Knapp ein Jahr nach Amtsantritt von Schwarz-Grün in Nordrhein-Westfalen hat die oppositionelle SPD das Regierungsbündnis als «Koalition der enttäuschten Hoffnungen» bezeichnet. Es gebe «kein Wachstum, keinen Aufbruch und keinen Fortschritt», sagte der neue SPD-Fraktionsvorsitzende Jochen Ott am Dienstag in Düsseldorf. «Schwarz-Grün ist eine konservative Regierung im Stand-by-Modus.» Ministerpräsident Hendrik Wüst (CDU) regiere das Land «im Schlafwagen» und sei «ambitionslos».
Dem CDU-Regierungschef seien «schöne Fotos» wichtiger als der demokratische Streit um die richtigen Lösungen. Die Demokratie müsse aber Antworten bieten, sagte Ott auch mit Blick auf das Erstarken der rechtspopulistischen AfD in bundespolitischen Umfragen. «Ich glaube, dass diese Demokratie Antworten braucht, den Streit um den richtigen Weg - und nicht um den Weg zu den schönsten Fotos», sagte Ott.
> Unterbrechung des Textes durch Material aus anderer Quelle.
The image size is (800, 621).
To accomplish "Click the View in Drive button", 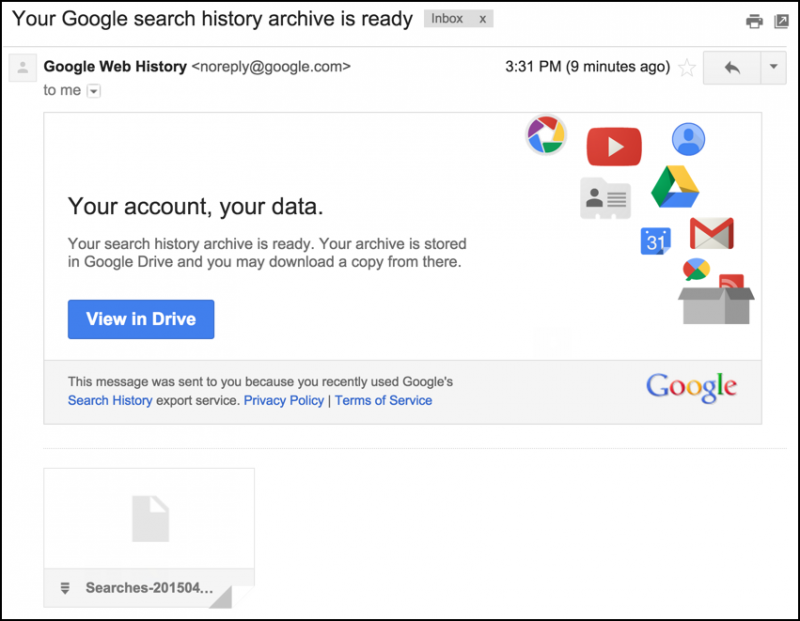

Auch das Urteil des SPD-Oppositionsführers über die Grünen in der Landesregierung fiel harsch aus: «Die Grünen sind hinter Wüst im letzten Jahr komplett verschwunden», sagte Ott. Die Grünen in NRW hätten sich von früheren Herzensthemen wie der Bildungspolitik oder Inklusion verabschiedet. «Die Grünen setzen alles auf eine Karte - auf wenige Themen, die sie versuchen voranzutreiben.» Während die NRW-Wirtschaft schrumpfe sei Wirtschafts- und Klimaschutzministerin Mona Neubaur (Grüne) «nur eine Beobachterin des Geschehens und keine Akteurin».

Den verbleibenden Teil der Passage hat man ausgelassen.